OpenAI Releases Major Model Spec Update
https://model-spec.openai.com/2025-02-12.html

The News:
- Last week OpenAI released a major update to Model Spec, expanding it from 10 to 63 pages, also making it freely available under a Creative Commons Zero (CC0) license. The Model Spec is OpenAI’s rulebook that defines how their AI models should behave, think, and interact with users.
- The update allows AI models to engage with controversial topics more openly while maintaining ethical boundaries. Instead of avoiding sensitive subjects, models are now encouraged to “seek the truth together” with users.
- OpenAI is implementing a more nuanced approach to content moderation, including exploring a “grown-up mode” for appropriate mature content while maintaining strict bans on harmful material.
- The timing coincides with OpenAI’s preparation for GPT-4.5 (codenamed Orion) and eventual GPT-5 release, suggesting a proactive approach to ethical AI development.
My take: Finally an open-source release by OpenAI! 🎉 My personal view and best guess on this “more nuanced” approach to content moderation is that is is hard to moderate the learning process when using strict reinforcement learning. We have just passed the point when AI is training itself, and from here on things are going to accelerate much quicker than before. It also means we loose some parts of the moderation capabilities we had previously, for both good and bad.
Gemini Flash 2.0 Leads New AI Agent Performance Rankings
https://huggingface.co/spaces/galileo-ai/agent-leaderboard

The News:
- Galileo Labs just launched a new AI agent leaderboard evaluating 17 leading language models across 14 benchmarks, including tests on tool usage and selection, long context, complex interactions, and more.

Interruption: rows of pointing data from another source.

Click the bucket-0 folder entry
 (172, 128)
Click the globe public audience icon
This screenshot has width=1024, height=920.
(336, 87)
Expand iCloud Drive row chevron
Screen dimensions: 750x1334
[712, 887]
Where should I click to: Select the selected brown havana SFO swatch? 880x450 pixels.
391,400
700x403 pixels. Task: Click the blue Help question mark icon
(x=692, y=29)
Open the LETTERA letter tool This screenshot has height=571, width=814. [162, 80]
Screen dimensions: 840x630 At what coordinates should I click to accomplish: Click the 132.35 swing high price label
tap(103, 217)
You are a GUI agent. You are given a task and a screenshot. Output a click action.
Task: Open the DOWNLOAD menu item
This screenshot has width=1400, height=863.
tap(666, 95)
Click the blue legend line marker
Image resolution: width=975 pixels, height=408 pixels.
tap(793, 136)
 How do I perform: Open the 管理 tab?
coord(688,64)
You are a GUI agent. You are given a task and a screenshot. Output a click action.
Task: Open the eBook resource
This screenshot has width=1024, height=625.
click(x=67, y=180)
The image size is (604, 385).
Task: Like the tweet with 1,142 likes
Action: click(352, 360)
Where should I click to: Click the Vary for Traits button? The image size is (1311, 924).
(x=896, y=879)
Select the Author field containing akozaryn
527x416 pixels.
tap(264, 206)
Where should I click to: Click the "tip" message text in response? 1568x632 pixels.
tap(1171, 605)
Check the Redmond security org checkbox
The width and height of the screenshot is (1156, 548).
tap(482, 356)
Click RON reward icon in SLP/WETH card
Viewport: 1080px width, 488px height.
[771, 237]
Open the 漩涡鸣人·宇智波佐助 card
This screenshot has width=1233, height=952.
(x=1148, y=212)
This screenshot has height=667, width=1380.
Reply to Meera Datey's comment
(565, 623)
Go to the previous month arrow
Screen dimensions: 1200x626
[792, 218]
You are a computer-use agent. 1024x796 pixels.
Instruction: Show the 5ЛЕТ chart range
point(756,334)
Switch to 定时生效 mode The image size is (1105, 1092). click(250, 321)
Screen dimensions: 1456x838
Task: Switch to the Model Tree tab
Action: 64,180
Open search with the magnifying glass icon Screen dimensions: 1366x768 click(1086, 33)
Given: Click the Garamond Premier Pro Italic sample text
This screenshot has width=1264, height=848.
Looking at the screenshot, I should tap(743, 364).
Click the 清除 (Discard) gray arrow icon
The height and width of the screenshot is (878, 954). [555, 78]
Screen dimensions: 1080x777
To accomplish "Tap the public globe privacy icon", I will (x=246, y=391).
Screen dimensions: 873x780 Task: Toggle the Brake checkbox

- Google’s Gemini Flash 2.0 topped the rankings with a 0.938 score, outperforming more expensive competitors while maintaining cost-effectiveness at $0.15/$0.6 per million tokens (input/output).
- Open-source models are showing competitive performance, with Mistral’s latest Small release achieving scores comparable to premium offerings at lower price points
My take: Most current models are just slightly too stupid to be usable as agents, but I predict this will change completely once the next generation models are released later this year. It’s like AI coding, once it passed a certain level it suddenly got usable, and we should see the same with agentic workflows within a few months, making benchmarks like this exciting to follow.